Muchos priistas observan a Putin como un modelo de re-concentración de poder y sometimiento de poderes fácticos a ser imitado. Allá, como acá, muchos políticos piensan que lo peor que le pudo pasar al país fue entrar a una era de juego democrático. Sin embargo, el poder de Putin no es el de Stalin y el antiguo partido comunista es uno de muchos jugadores. Tampoco se puede ignorar que la fortaleza de Putin se debe mucho más a los elevados precios del petróleo que a la fortaleza de su economía o la solvencia de su gobierno.

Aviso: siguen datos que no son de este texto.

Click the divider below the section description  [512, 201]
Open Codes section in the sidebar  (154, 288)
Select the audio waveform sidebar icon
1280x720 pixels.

La pregunta relevante para quien aspire a gobernar a México a partir de 2012 no es la de la concentración del poder, sino la de la construcción de un sistema político capaz de tomar decisiones en un entorno de contrapesos efectivos que resulte en un desempeño económico robusto y sostenido. El viejo sistema debe quedar donde le corresponde: en el pasado. Lo clave hoy es comenzar a construir el futuro porque del pasado ni el PRI puede vivir.